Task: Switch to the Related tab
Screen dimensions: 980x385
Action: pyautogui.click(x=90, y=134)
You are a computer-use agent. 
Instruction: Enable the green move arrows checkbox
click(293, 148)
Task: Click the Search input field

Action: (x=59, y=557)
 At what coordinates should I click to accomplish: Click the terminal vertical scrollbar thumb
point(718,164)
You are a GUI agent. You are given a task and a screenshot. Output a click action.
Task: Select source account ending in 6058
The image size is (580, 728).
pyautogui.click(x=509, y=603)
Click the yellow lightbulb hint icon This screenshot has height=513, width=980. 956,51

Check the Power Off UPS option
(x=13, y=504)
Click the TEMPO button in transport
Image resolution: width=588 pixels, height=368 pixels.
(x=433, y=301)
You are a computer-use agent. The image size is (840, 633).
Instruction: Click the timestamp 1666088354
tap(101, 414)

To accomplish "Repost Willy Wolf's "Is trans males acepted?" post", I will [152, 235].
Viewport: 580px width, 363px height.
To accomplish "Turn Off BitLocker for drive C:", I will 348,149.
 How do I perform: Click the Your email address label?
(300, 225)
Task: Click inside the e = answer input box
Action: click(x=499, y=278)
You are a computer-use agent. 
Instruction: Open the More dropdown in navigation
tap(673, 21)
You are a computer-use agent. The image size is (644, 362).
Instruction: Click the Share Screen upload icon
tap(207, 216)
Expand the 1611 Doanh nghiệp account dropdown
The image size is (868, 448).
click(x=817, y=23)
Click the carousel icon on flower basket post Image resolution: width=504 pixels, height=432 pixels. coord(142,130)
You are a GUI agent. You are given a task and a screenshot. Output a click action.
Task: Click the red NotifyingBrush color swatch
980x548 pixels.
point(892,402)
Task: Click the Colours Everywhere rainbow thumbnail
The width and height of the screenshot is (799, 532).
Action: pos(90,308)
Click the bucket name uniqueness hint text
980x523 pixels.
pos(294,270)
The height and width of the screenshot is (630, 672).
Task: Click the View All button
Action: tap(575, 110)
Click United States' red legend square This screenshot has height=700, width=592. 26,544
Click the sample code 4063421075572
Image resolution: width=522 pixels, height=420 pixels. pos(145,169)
____________
:: Work instructions ::
Show the lines above with "account".

:: Answer ::
Task: Select source account ending in 6058
Expand the 1611 Doanh nghiệp account dropdown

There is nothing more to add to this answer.